Tout cela nous apprend donc que nous ne devrions pas poser de limites entre « nous » et « eux », entre les patients atteints de dépression et les gens bien portants : il est beaucoup plus probable que notre héritage génétique, fort complexe, nous situe sur un continuum de risques que nous partageons tous.
Quels sont ces gènes et que nous disent-ils des causes profondes de la dépression ? Il s’avère que nombre d’entre eux sont connus pour jouer un rôle important dans la biologie du système nerveux. Ce qui correspond à l’idée que les perturbations de l’esprit doivent refléter des perturbations sous-jacentes du cerveau.
Et il y a plus surprenant encore : un grand nombre de gènes influant sur le risque de dépression jouent également un rôle dans le fonctionnement du système immunitaire. Il y a de plus en plus de preuves que l’inflammation, la réaction de défense de notre système immunitaire face à des menaces telles que l’infection, peut provoquer une dépression. On prend également de plus en plus conscience du fait que le stress social peut entraîner des inflammations accrues de l’organisme. On sait depuis des décennies que le stress social est un facteur à très haut risque pour la dépression. Et aujourd’hui, il semblerait que l’inflammation puisse être l’un des chaînons manquants : le stress provoque une réaction inflammatoire de l’organisme, qui entraîne des changements dans la façon de fonctionner du cerveau, lesquels provoquent à leur tour les symptômes mentaux de la dépression.
Connaître les gènes qui influent sur le risque de faire une dépression a aussi des implications importantes pour les traitements pratiques. Il n’y a eu aucune avancée de taille dans les traitements depuis les années 1990 environ, bien que la dépression soit la principale cause unique de handicap médical au monde. Nous devons trouver de nouvelles voies thérapeutiques et la nouvelle génétique est un excellent point de départ pour la recherche de traitements qui puissent réduire de façon plus précise les causes ou les mécanismes de la dépression. On pourrait aisément imaginer la conception, dans le futur, de nouveaux antidépresseurs qui pourraient cibler les protéines inflammatoires codées par les gènes influant sur les risques de dépression. Il est passionnant de penser que la nouvelle génétique de la dépression pourrait également déboucher sur des progrès thérapeutiques en psychiatrie.

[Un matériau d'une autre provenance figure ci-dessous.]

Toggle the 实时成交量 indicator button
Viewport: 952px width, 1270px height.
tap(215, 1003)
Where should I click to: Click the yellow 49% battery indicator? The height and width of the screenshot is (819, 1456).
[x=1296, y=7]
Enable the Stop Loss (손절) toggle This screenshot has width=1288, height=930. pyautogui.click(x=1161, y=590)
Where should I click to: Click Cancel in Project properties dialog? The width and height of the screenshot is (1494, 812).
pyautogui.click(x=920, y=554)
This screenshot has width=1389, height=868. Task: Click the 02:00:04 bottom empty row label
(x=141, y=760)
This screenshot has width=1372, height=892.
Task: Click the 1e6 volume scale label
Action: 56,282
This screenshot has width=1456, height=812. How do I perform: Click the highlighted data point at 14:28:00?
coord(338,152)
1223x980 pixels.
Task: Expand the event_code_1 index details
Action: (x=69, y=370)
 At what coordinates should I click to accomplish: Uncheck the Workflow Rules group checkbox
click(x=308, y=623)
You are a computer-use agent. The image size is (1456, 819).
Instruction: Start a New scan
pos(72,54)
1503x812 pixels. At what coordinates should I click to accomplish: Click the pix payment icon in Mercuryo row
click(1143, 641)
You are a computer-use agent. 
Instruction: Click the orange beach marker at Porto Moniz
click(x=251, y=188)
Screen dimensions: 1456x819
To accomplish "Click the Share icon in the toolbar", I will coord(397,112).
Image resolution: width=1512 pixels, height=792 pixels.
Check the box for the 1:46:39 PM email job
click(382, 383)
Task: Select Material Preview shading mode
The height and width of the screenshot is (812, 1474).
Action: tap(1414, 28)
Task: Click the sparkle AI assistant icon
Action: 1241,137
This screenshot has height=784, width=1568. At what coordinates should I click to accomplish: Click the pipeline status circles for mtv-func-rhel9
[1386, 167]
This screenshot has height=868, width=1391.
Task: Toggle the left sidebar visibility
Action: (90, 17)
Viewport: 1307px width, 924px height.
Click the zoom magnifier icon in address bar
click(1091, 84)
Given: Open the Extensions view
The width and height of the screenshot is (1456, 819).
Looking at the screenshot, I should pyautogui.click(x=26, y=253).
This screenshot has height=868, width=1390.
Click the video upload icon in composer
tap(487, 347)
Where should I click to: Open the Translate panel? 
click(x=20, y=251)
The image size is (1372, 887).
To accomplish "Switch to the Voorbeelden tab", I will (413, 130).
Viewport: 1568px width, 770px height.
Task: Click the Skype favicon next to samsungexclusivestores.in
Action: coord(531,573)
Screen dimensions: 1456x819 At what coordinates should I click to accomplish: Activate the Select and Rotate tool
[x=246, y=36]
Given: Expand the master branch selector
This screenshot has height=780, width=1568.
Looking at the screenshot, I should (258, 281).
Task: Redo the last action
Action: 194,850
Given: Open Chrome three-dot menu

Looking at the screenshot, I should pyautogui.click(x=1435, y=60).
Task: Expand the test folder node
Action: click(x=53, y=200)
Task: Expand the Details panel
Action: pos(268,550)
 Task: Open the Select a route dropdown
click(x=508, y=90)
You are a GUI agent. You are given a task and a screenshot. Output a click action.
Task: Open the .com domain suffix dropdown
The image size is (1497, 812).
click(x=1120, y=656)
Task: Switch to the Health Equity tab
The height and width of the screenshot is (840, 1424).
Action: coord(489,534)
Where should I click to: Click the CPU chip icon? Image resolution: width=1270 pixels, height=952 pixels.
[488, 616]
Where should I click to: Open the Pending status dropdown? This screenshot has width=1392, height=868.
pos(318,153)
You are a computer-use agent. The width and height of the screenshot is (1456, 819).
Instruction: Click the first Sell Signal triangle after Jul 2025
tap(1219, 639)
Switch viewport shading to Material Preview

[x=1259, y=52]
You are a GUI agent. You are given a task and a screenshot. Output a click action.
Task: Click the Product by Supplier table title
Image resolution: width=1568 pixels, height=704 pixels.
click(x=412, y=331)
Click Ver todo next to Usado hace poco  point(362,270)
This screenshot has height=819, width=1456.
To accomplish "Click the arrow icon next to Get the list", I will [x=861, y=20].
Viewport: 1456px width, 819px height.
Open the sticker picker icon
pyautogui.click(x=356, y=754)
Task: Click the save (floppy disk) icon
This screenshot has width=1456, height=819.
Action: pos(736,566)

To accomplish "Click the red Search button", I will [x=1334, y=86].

Enfin, bien que je pense que ces découvertes de la génétique soient essentielles, je ne les vois pas comme devant mener à des divisions idéologiques. Elles ne prouvent pas que dans le cas de la dépression, « tout se passe dans le cerveau », ni que les traitements psychologiques sont inutiles. La génétique jouera biologiquement un rôle prépondérant mais si nous comprenons mieux le champ d’action de ces « gènes de la dépression », nous pouvons peut-être découvrir que nombre d’entre eux contrôlent la réponse du cerveau ou du corps face au stress lié à l’environnement dans lequel nous évoluons. Et dans ce cas, le meilleur traitement pour un patient pourrait être un médicament ciblant un gène ou une intervention ciblant un facteur environnemental comme le stress.
En bref, une compréhension plus approfondie de la génétique de la dépression nous mènera au-delà de la question de laquelle nous sommes partis : est-ce une question de nature ou d’éducation ? S’agit-il des gènes ou de notre environnement ? La réponse aura sûrement à voir avec les deux.